ここでは、アンボンドPC鋼より線200の端部に前記キャップを装着している。このアンボンドPC鋼より線200は、PC鋼より線の表面にエポキシ樹脂を粉体塗装により防食処理した緊張材210と、この緊張材の外周を間隔をあけて覆ったポリエチレンパイプ220とから構成されている。PC鋼より線の外径はφ15.2mm、ポリエチレンパイプ220の外径は23.8mmである。
【0027】
ここで、アンボンドPC鋼より線200の長さを35m、自由長部の長さを30mとした場合の緊張材210とポリエチレンパイプ220の収縮差を求める。

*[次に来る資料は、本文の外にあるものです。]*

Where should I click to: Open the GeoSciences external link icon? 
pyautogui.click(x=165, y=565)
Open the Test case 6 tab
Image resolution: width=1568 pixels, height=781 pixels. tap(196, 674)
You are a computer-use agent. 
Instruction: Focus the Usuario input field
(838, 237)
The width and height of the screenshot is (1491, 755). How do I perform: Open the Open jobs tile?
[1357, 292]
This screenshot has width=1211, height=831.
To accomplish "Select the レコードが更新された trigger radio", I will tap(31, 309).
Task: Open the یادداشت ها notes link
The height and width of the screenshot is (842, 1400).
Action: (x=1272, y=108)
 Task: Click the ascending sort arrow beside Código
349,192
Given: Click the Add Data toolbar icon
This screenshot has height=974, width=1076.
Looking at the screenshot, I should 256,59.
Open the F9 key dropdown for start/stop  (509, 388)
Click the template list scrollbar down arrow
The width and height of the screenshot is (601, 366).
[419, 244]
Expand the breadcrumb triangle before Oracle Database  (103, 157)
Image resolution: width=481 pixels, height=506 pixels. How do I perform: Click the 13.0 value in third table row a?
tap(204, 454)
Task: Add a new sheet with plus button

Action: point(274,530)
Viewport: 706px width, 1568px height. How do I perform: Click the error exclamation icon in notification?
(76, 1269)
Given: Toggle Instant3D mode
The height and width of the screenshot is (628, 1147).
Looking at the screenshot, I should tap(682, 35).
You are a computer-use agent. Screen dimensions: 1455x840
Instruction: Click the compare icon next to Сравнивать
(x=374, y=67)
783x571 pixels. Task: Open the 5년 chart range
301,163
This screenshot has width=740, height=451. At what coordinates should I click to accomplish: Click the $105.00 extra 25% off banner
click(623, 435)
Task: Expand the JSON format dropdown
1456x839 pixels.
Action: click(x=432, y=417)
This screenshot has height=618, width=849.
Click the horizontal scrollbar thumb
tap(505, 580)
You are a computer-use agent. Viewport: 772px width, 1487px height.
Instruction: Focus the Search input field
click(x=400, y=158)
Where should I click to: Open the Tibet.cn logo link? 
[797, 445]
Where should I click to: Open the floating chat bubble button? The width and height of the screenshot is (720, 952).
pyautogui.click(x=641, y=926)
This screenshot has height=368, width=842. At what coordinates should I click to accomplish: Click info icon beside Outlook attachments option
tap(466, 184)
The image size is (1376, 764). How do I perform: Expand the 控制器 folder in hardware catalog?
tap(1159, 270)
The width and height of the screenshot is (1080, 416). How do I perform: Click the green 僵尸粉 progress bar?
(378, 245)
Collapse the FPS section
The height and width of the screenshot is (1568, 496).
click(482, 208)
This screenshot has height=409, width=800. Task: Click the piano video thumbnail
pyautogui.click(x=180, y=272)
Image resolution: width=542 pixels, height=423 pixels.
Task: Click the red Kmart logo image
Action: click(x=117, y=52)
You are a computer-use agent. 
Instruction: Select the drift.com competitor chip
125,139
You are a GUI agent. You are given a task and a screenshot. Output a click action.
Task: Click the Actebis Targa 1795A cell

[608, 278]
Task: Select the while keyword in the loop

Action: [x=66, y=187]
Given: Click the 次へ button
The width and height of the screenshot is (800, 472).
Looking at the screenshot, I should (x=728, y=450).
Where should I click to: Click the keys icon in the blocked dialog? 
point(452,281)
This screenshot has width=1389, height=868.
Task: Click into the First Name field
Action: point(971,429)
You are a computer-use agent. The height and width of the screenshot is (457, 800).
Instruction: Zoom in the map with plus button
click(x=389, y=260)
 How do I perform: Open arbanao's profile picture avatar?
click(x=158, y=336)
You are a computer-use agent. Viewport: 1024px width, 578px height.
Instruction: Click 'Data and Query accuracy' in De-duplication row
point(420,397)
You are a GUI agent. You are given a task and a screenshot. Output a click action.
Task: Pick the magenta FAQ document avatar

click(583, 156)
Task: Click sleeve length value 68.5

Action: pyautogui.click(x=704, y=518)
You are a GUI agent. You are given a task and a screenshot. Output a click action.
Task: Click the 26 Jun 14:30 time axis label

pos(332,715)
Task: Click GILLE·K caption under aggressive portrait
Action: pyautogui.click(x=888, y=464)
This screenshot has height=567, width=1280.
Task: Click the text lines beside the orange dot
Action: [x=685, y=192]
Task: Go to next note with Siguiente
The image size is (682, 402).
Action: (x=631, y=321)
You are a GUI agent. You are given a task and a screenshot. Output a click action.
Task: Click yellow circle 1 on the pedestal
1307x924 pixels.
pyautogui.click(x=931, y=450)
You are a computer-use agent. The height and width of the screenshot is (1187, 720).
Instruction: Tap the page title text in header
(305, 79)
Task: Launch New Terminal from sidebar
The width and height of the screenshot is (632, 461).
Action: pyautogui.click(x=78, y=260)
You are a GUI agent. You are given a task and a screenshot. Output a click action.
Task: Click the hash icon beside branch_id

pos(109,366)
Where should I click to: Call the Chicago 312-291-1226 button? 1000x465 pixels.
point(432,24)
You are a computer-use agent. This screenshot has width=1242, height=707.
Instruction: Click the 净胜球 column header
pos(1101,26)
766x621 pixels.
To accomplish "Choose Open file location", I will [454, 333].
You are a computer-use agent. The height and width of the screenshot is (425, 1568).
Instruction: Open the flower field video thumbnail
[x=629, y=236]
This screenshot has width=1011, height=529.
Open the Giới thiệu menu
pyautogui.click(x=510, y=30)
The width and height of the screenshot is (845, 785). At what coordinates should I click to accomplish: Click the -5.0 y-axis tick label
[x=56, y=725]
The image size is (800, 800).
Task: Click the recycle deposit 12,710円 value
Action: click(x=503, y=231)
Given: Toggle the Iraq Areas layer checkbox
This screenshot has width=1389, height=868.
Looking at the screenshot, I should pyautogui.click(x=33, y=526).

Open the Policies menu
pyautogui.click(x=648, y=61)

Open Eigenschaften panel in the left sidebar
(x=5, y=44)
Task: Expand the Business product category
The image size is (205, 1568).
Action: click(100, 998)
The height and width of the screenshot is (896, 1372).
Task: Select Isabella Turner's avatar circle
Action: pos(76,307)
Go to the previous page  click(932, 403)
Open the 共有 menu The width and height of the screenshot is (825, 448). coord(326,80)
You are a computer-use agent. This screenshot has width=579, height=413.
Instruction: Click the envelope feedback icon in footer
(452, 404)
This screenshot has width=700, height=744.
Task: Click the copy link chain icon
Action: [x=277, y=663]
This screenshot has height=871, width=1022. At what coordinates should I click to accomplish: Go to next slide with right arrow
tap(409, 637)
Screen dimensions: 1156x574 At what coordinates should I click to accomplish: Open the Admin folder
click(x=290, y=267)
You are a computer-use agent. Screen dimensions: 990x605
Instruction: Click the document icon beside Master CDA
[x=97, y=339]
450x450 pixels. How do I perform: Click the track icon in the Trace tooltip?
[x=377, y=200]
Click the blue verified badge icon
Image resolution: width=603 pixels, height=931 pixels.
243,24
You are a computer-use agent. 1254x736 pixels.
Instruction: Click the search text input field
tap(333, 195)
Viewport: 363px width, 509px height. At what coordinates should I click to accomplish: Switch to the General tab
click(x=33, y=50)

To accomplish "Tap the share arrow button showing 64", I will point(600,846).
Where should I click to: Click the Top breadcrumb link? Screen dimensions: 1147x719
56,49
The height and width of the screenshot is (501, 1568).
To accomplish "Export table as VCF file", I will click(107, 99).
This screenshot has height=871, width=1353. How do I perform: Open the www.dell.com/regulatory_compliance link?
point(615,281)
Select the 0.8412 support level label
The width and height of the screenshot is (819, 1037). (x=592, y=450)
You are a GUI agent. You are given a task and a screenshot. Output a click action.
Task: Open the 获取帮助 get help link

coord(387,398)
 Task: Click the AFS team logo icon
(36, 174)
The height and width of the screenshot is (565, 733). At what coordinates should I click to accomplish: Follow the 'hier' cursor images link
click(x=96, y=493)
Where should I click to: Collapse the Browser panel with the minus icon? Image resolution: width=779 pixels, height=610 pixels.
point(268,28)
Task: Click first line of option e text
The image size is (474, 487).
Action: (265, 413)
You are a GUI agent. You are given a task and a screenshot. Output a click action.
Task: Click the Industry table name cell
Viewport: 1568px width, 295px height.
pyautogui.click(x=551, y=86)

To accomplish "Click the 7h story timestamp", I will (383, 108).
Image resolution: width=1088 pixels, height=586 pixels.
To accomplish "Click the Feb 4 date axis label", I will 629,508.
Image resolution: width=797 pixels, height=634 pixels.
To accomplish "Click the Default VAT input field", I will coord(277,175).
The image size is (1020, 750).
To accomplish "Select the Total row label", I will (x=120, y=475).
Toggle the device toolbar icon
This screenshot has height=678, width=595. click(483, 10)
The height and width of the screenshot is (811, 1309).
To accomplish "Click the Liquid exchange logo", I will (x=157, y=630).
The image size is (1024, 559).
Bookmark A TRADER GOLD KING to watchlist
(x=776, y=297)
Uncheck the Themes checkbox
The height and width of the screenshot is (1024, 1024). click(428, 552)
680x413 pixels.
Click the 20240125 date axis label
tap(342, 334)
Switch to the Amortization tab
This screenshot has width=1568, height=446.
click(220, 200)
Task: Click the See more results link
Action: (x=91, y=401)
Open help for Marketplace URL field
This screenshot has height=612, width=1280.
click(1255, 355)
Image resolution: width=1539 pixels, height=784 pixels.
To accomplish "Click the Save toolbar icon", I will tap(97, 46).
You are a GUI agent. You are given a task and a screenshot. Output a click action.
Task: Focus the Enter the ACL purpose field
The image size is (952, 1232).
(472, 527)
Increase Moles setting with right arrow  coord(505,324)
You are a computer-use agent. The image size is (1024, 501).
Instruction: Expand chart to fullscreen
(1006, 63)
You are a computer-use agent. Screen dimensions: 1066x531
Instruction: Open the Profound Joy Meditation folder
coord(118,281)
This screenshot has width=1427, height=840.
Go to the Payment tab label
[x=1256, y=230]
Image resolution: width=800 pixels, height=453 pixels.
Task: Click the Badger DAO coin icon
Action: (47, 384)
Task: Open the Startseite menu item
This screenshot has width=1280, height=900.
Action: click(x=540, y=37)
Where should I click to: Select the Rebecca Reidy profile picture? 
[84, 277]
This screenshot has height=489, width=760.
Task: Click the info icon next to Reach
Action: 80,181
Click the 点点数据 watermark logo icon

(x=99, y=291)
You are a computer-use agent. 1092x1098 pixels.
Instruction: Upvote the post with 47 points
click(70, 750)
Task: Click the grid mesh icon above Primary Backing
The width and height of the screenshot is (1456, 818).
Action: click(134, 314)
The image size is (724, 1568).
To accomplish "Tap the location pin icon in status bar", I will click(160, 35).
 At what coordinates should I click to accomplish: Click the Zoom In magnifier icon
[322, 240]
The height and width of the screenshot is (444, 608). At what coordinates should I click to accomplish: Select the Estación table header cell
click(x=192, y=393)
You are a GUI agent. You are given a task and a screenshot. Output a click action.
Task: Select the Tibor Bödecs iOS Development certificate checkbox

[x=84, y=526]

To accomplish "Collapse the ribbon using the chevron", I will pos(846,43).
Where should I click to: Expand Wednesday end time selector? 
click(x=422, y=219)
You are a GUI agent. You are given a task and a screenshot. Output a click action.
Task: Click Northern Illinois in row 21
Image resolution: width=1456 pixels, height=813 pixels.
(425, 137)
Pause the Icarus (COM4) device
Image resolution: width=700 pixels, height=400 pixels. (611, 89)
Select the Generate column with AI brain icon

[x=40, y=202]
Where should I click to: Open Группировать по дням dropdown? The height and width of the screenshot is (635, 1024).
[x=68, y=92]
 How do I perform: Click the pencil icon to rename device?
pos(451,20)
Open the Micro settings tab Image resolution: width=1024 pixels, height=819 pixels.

夏季、直射日光が当たる昼間と冷え込んだ夜間を想定すると、環境温度差は40℃程度と考えられる。この温度差と鋼およびポリエチレンの熱膨張係数を基に収縮差を求めると、約18cmとなる。そこで、18cmの収縮差が生じてもキャップの小径部が外れない十分な長さを考慮して全長を約500mmとした。
【0028】
キャップ100の装着は、アンボンドPC鋼より線200の端部にキャップ開口部をはめ込むことで行う。その際、小径部30が軸方向に断続的に設けられているため、キャップ100とパイプ220の接触は小径部30のみとなり、キャップ100の挿入をスムースに行うことができる。特に、キャップ内面にグリースなどの潤滑剤を塗布しておけば、一層容易にキャップのはめ込みを行うことができる。
【0029】
このキャップは、アンボンドPC鋼より線200の緊張材210とポリエチレンパイプ220とに収縮差が生じても、アンボンドPC鋼より線200から外れることがなく、少なくとも1箇所の小径部30がポリエチレンパイプ220の外周に密接しているため、確実にグラウトの侵入を防止することができる。従って、キャップ100とアンボンドPC鋼より線200との境界部に止水テープを巻きつける必要もない。
【0030】
(実施例2)
図3は閉口部の厚みを大きくして補強した本発明キャップの使用状態を示す縦断面図である。
【0031】
図5Bに示すように、ケーシングパイプを加圧所定位置まで引き上げる際、アンカーケーブル(アンボンドPC鋼より線)も共上がりすることがある。その場合、アンボンドPC鋼より線を押し込むために機械などで押え付けることがあり、そのときにキャップが損傷することがある。閉口部20の端面の厚みを大きくしておけば、アンボンドPC鋼より線200の押え付けを行ってもキャップ100が損傷することを防止できる。
【0032】
(実施例3)
図4は開口部側をポリエチレンで構成し、閉口部側を鋼で構成した本発明キャップの使用状態を示す縦断面図である。
【0033】
ここでは、ポリエチレンで構成した箇所を波型管とし、鋼で構成した箇所を直管として、両者を連結している。この連結は、両者が確実に接合できればどのような手段でも構わない。ここでは、鋼管部40の開口側外周に雄ねじを形成し、この雄ねじに波型樹脂部50にねじ込んで連結している。
【0034】
この構成でも、閉口部側は強度の高い鋼で構成されているため、ケーシングパイプを加圧所定位置まで引き上げる際のアンカーケーブルの共上がりを修正するためにケーブルを機械などで押し込む際などのキャップの損傷を抑制できる。
【0035】
【発明の効果】
以上説明したように、本発明グラウト侵入防止キャップは、アンボンドケーブルを押え付ける小径部を設けることで、単にはめ込むだけで確実なグラウトの侵入防止を実現することができる。
【0036】
また、アンボンドケーブルの緊張材とパイプとの収縮差が生じても小径部がパイプから外れない十分な長さを有することで、環境温度の変化に関わらずグラウトの侵入を防止することができる。
【0037】
また、キャップの内周に潤滑剤を塗布することで、アンボンドケーブルへの装着を容易に行うことができる。
【0038】
さらに、閉口部側の厚みを大きくしたり、金属製とすることで、閉口部側の補強を行い、使用時にキャップが損傷することを抑制できる。
【図面の簡単な説明】
【図1】本発明キャップの縦断面図である。
【図2】本発明キャップの使用状態を示す縦断面図である。
【図3】閉口部の厚みを大きくして補強した本発明キャップの使用状態を示す縦断面図である。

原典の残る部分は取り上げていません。